FaceOSC works well if the face is well lit. It experiences problems in lower lighting, where it often looses as well as misinterprets the face. This is a serious limitation as a tool to be used in cinema, where low lighting is preferred. Using an infrared camera to collect the facial data would solve this issue, although this would probably require slight modifications in the code for face readings to be accurate. Face tracking is easily lost, if the face is moving too much, this is however a lesser limitation in cinema, where this is usually not the case. Another limitation is that the polygon resolution of the 3D face is quite low. This was not an issue in this specific experiment, but could be problematic when attempting to measure more subtitle facial expressions defined by a combination of readings, in which case resolution would need to be improved. It is further not able to correctly interpret the face of people having beards or wearing glasses. This is probably the biggest limitation, because it seems to be not specific to the tool, but a problem with the technique it self, that might further be difficult to solve.

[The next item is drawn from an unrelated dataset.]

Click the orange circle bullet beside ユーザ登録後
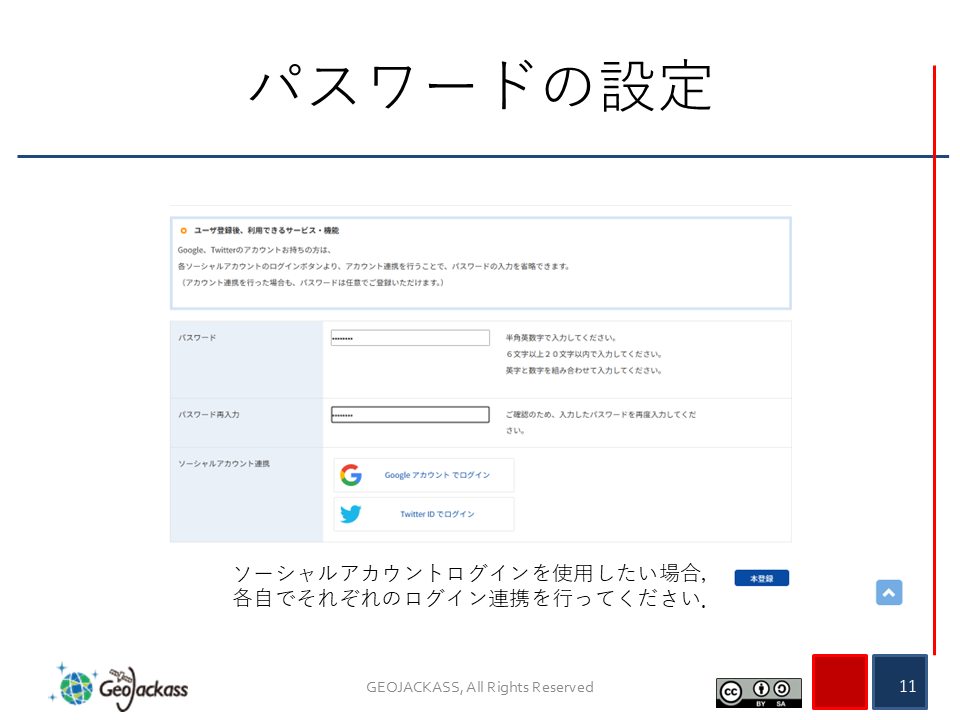 point(183,231)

Pd Extended is a good tool for prototyping as it is relatively easy to use, while still being highly flexible. The software is Open Source and has an active online community, who generally share their code publicly, along with the documentation of their work. This facilitates finding solutions to problems encountered, and further provides practical examples of the possible implementations of different functions. The key strength of Pd is that, because of its flexibility, it allows for experimenting with interconnectivity between functions, software and hardware, i.e. like Pd in this case established the connection between FaceOsc and the video playback. For processing video the tool is however limited to lower resolutions, as it experiences reproduction problems and is liable to crash, when reproducing high definition video. Consequently it would not be a suitable tool to use, if the functionality in this example was to be applied in the production of a face-controlled film. One could go around this issue by having another software reproducing the video, while still controlling it from Pd, a process I illustrated in chapter 5.7 and 5.8. If the work is to be reproduced in several places this is not very practical, as it requires the combination of several different software. A stand-alone product would be more convenient. Pd’s commercial equivalent MaxMSP would be able to export this functionality into a standalone application of the part handled, in this example by Pd, but would still require FaceOSC running separately. A specific application would therefor need to be designed for the purpose, if the film would be publicly distributed. As FaceTracker exist as an ad-on for openFrameworks, also developed by Kyle McDonnald, this would be a suitable application for the purpose.